I feel like a the early points in the 2012 were taken care of by that time. In 2012 I hadn’t used tables for years except to display a table, was using HTML 5, never used Flash, had ended IE 6 support and certainly my variables were not all global. So, maybe 2008-2009.
> Take HTML/CSS. Ten years ago, I would've killed for Flexbox alone.
I wonder if the author knew about Sciter back then.
Which reminds me that I still need to look into how one could generate Sciter UIs and web browser UIs from one codebase. Preferably with as little client JS as possible.
"Why are we still writing HTML by hand? Could we do that visually instead, and have that kind of immediate connection with our app?"
It seems to me there's a rich answer to that question. It's not a good one per se, but it's a lot richer than meets the eye.
I've used any number of live HTML coders, going all the way back to the 20th century. (Dreamweaver, for instance, goes back to 1997!) But they always seem to suffer from the same problem for coders: They don't just take the HTML on the screen and then make it something you can use in code, because they always end up with a foreign model laid on top of them.
That is, for instance, you don't click the "center" button and get just the <center> tag added, or the correct CSS attribute, or dream of dreams, get center added to the "correct" CSS style. (Though that's starting to ask for a lot there, since multiple could be in effect.) The graphical editor invariably turns into a piece of software that receives that you want to "center" something and the "interprets" that in a way the manager for the product believes you "meant" for that command to mean. This generally involves spans and divs being thrown about willy-nilly as the programmers internally struggle to implement this vision in a way that works with HTML all the time. The crazier the manager setting the direction gets, the crazier the program gets. They start asking for things essentially impossible in HTML (or at least until recently), like, let me add this image with transparency and flow the text around the border rather than rectilinearly. The managers don't want their bullet-point feature list to be confined to merely what is good in HTML. They need more shiny flashy features! So, in this case, you probably end up with the text hard-laid out, losing all reflow capability, since that's all that was possible.
Run through a few iterations of "features" like that, and the resulting HTML is a monstrosity and useless to programmers. FrontPage was notorious for that sort of thing. Back when people still cared if you could hit "View Source" and learn something about how the page worked, FrontPage was something that made you groan... the sea of HTML looked like, well, what it looked like was a lot like a lot of modern pages, honestly! Only with a lot more "style=" attributes.
It would be interesting to build an HTML editor that worked like the Inspect mode. With enough source map support, you might just be able to scrape it all together now. UI will still be a bit klunky when it comes to "what CSS rule did you want to add this change to?", and whether it can integrate with every glorious CSS framework out there I don't know.
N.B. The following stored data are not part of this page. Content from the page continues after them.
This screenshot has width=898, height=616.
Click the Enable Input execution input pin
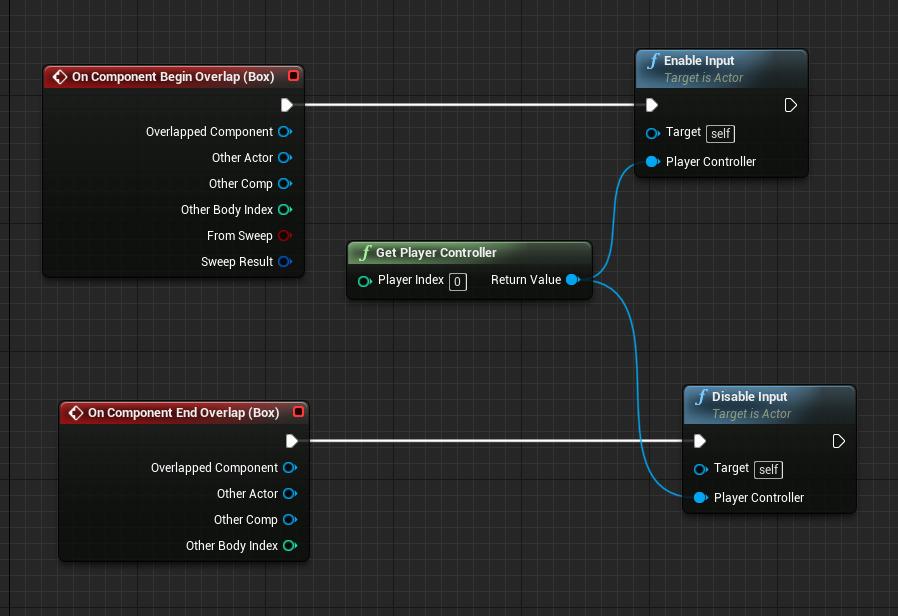pyautogui.click(x=652, y=105)
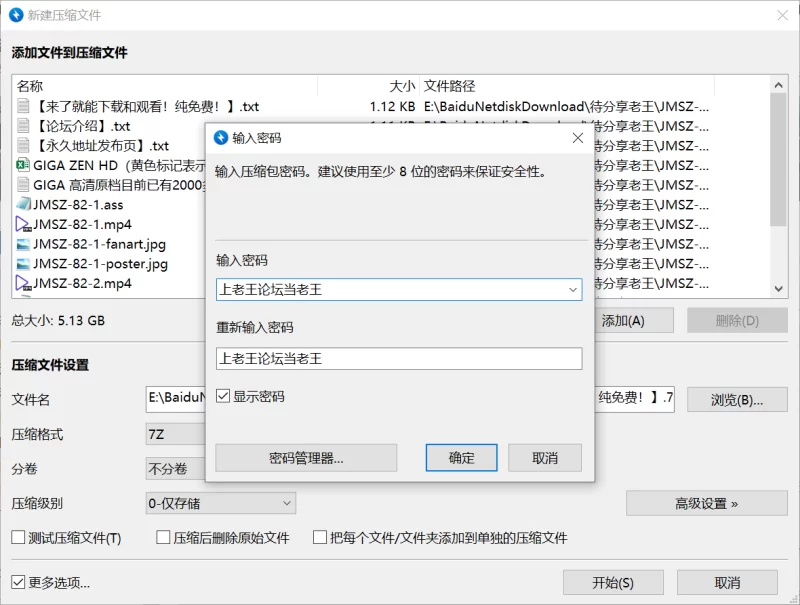This screenshot has height=605, width=800.
Task: Open the password history dropdown arrow
Action: tap(573, 290)
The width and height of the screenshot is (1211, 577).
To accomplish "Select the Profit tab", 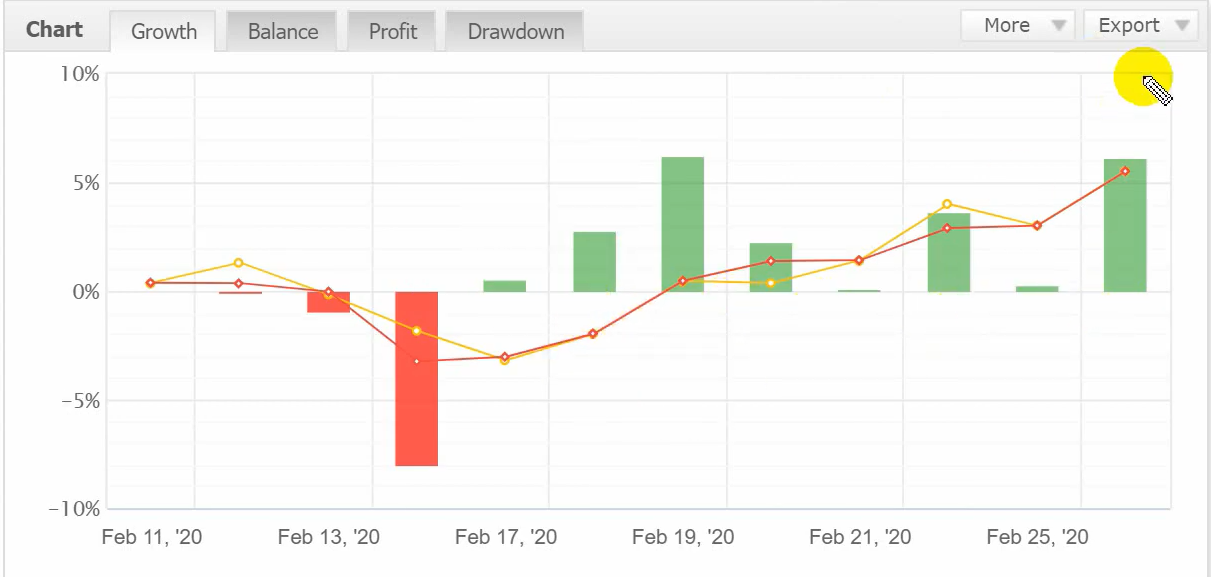I will click(x=393, y=31).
But it might just about be able to work.
I think a "yes-code" HTML editor GUI is much more achievable if limited to specific CSS frameworks since there are fewer ways to do things and the logic of what to add to what CSS rule seems a bit cleaner.
remix.run, a replacement for next.js, is react framework with vannilla js like abilities, a simple and powerful CSS setup (that makes sense!), a "just html5" escape hatch (or html5 first and react second), and official tailswind support.
It's almost exactly what the author is describing to want!
Writing HTML back then is very similar to writing it now, only now you wrap it in a return statement and it lives in a jsx file.
No code has never been a silver bullet. It's main use has always been to solve "known" problems with reproducible components. If you had something you wanted to do outside of those components, you were SOL.
In 1999, we used tables. In 2009 we use divs. In 2019 we use divs and custom elements. In 2022 its all about those web components!
So make sure if you are going to go back in history, that you are factual and not making stuff up. Thanks.